▶ [Your objective] Present these lines as a numbered list, leaving out the blank lines, for all of the rows.

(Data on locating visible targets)
○ ○ ○ ○ ○ ○ ○

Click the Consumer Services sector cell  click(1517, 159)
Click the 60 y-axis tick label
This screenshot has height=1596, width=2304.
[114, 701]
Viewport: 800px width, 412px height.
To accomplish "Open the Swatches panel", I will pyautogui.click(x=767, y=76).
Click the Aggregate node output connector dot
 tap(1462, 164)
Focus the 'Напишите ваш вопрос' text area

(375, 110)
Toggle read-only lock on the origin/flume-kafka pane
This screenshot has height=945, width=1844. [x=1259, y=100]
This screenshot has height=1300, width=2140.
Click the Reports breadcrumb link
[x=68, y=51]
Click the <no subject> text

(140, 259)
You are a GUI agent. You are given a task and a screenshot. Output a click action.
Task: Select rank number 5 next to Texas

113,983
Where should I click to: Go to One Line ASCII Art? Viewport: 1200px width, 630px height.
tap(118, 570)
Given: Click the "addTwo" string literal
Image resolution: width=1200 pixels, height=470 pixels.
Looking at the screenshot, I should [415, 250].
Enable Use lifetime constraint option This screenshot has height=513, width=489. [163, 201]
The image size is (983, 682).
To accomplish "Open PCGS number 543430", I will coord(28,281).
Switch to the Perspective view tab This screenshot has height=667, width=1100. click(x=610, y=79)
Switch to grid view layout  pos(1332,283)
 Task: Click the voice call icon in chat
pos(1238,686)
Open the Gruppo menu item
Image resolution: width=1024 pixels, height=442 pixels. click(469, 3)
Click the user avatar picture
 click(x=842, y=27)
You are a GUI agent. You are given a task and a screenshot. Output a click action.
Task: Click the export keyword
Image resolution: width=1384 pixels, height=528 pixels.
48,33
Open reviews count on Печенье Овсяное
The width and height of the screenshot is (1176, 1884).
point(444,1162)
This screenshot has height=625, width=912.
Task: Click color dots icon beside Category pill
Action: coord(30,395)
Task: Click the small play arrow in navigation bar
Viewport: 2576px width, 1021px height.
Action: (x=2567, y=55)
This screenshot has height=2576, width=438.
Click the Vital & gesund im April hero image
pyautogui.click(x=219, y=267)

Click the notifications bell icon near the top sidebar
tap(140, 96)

○ ○ ○ ○ ○ ○ ○

▶ [Correct result]
1. Click the Consumer Services sector cell  click(1517, 159)
2. Click the 60 y-axis tick label
3. This screenshot has height=1596, width=2304.
4. [114, 701]
5. Viewport: 800px width, 412px height.
6. To accomplish "Open the Swatches panel", I will pyautogui.click(x=767, y=76).
7. Click the Aggregate node output connector dot
8.  tap(1462, 164)
9. Focus the 'Напишите ваш вопрос' text area
10. (375, 110)
11. Toggle read-only lock on the origin/flume-kafka pane
12. This screenshot has height=945, width=1844. [x=1259, y=100]
13. This screenshot has height=1300, width=2140.
14. Click the Reports breadcrumb link
15. [x=68, y=51]
16. Click the <no subject> text
17. (140, 259)
18. You are a GUI agent. You are given a task and a screenshot. Output a click action.
19. Task: Select rank number 5 next to Texas
20. 113,983
21. Where should I click to: Go to One Line ASCII Art? Viewport: 1200px width, 630px height.
22. tap(118, 570)
23. Given: Click the "addTwo" string literal
24. Image resolution: width=1200 pixels, height=470 pixels.
25. Looking at the screenshot, I should [415, 250].
26. Enable Use lifetime constraint option This screenshot has height=513, width=489. [163, 201]
27. The image size is (983, 682).
28. To accomplish "Open PCGS number 543430", I will coord(28,281).
29. Switch to the Perspective view tab This screenshot has height=667, width=1100. click(x=610, y=79)
30. Switch to grid view layout  pos(1332,283)
31.  Task: Click the voice call icon in chat
32. pos(1238,686)
33. Open the Gruppo menu item
34. Image resolution: width=1024 pixels, height=442 pixels. click(469, 3)
35. Click the user avatar picture
36.  click(x=842, y=27)
37. You are a GUI agent. You are given a task and a screenshot. Output a click action.
38. Task: Click the export keyword
39. Image resolution: width=1384 pixels, height=528 pixels.
40. 48,33
41. Open reviews count on Печенье Овсяное
42. The width and height of the screenshot is (1176, 1884).
43. point(444,1162)
44. This screenshot has height=625, width=912.
45. Task: Click color dots icon beside Category pill
46. Action: coord(30,395)
47. Task: Click the small play arrow in navigation bar
48. Viewport: 2576px width, 1021px height.
49. Action: (x=2567, y=55)
50. This screenshot has height=2576, width=438.
51. Click the Vital & gesund im April hero image
52. pyautogui.click(x=219, y=267)
53. Click the notifications bell icon near the top sidebar
54. tap(140, 96)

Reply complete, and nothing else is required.